> Exercise details
Line by line, copy the records below exactly.

> Provided data
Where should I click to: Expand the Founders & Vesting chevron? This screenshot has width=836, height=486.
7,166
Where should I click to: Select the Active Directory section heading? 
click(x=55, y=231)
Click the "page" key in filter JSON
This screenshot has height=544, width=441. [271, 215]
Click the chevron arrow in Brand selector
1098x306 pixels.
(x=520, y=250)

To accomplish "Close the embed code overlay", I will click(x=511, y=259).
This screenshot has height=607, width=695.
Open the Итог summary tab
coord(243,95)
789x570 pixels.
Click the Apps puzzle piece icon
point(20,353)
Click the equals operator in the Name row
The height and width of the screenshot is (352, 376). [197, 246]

> Your response
Where should I click to: Expand the Founders & Vesting chevron? This screenshot has width=836, height=486.
7,166
Where should I click to: Select the Active Directory section heading? 
click(x=55, y=231)
Click the "page" key in filter JSON
This screenshot has height=544, width=441. [271, 215]
Click the chevron arrow in Brand selector
1098x306 pixels.
(x=520, y=250)

To accomplish "Close the embed code overlay", I will click(x=511, y=259).
This screenshot has height=607, width=695.
Open the Итог summary tab
coord(243,95)
789x570 pixels.
Click the Apps puzzle piece icon
point(20,353)
Click the equals operator in the Name row
The height and width of the screenshot is (352, 376). [197, 246]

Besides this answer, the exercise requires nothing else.